Of the many cruelties of our carceral system — and there are many — the stoppage of time seems especially callous. Think of your schedule so far today: the things you did, the places you went, the freedom to move between them. How much time did you spend thinking about what you’re going to do tomorrow and tomorrow and tomorrow?
Now consider what it would mean, emotionally, spiritually, physically, if all those tomorrows evaporated into a confining concrete box of rigorous structure and little hope of a fresh start. Would it break you?
For many, the answer is yes. For the participants of Rehabilitation Through the Arts (RTA) at New York’s Sing Sing Correctional Facility, performance is the way to keep the break at bay. As one RTA player describes, prison desensitizes and dehumanizes the man. RTA reverses that. And that’s all he wants. All he needs.

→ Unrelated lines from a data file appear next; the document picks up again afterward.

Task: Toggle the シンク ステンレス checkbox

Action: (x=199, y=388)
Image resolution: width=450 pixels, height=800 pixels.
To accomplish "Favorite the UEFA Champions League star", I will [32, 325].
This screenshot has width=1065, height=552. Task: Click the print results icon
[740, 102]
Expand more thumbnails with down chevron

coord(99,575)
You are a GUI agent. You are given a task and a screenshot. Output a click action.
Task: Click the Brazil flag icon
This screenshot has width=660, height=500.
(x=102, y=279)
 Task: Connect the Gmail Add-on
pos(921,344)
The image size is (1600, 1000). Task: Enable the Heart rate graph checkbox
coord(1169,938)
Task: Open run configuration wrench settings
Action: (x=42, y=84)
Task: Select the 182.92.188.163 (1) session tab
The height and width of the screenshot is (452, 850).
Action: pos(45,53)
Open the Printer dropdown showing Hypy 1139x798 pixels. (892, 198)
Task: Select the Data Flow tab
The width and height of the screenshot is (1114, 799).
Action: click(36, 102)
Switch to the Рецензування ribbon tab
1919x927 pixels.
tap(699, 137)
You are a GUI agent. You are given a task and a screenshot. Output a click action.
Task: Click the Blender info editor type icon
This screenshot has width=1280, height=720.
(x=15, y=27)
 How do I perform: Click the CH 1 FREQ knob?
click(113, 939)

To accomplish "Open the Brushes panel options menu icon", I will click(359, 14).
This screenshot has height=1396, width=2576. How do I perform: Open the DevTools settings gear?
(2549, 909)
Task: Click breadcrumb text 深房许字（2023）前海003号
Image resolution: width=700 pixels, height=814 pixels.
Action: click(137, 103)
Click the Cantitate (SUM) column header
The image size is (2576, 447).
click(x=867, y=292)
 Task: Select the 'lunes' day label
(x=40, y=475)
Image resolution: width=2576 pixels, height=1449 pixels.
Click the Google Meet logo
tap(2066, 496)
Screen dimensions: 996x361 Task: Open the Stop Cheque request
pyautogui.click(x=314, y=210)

Directed by Greg Kwedar and based on John H. Richardson’s 2005 Esquire article, Sing Sing chronicles one season in the RTA as the actors rehearse and perform Breakin’ the Mummy’s Code, a time-traveling comedy featuring ancient Egypt, Robin Hood, a Wild West shootout and Hamlet’s “to be or not to be” soliloquy. How this script comes to be is one of the movie's funniest scenes.
Colman Domingo plays John “Divine G” Whitfield, unjustly imprisoned for second-degree murder, and RTA’s resident playwright and most ardent supporter. Divine G is looking for new talent and sees it in the tough-as-nails gangster who can quote King Lear: Clarence “Divine Eye” Maclin (playing himself).
Like many of the performers in Sing Sing, Maclin is formerly incarcerated and an alumni of the real-life RTA (which continues to this day). Their participation brings an authenticity the narrative could not do without. There are professionals, too — Domingo and Paul Raci, who play the RTA director, are probably the most recognizable — and they are pitch-perfect in every way. But it’s the real-life graduates of RTA who hold the frame with dignity and delight. To watch them at work is a wonderful thing. In a stunning way, Sing Sing is a continuation of that process.
The film is stunning, pure and simple. The film refrains from providing reductive truths and easy answers — particularly with Divine G. In any other movie, Divine G would be in opposition to his fellow inmates, armed with more than a few speeches about miscarriages of justice. But Kwedar and co-screenwriter Clint Bentley don’t take the bait. Instead, they place Divine G side-by-side with his fellow inmates, each leaving their own breadcrumb trail of fates unfair. Some were born into the life; others fell into ones that offered little chance out. In one scene, Divine Eye points out that if his friends are behind bars, his son is behind bars and he’s behind bars, maybe this is where he belongs. In another scene, Mike Mike (Sean San José) gives a sense that a healthy family life was available to him on the outside, but drugs got the better of that one.
Framed like that, you might think Sing Sing is a by-the-numbers, feel-good story about overcoming. It’s not, even if the movie, top to bottom, will fill you with goodness and hope. A lot is thanks to the performances, but don’t overlook Kwedar’s graceful touch and cinematographer Pat Scola’s artistic simplicity that informs rather than decorates. You may not notice them, but many shots employ unfocused, abstract images to slow down the narrative so the audience can digest information. It’s a touch of the poetic that never feels intrusive.
There’s a real harmony between the artists in front of and behind the camera to create something moving, something lasting here. A lot of movies, a lot of good movies, come and go. Sing Sing will stick.
ON SCREEN: Sing Sing is playing now in limited release.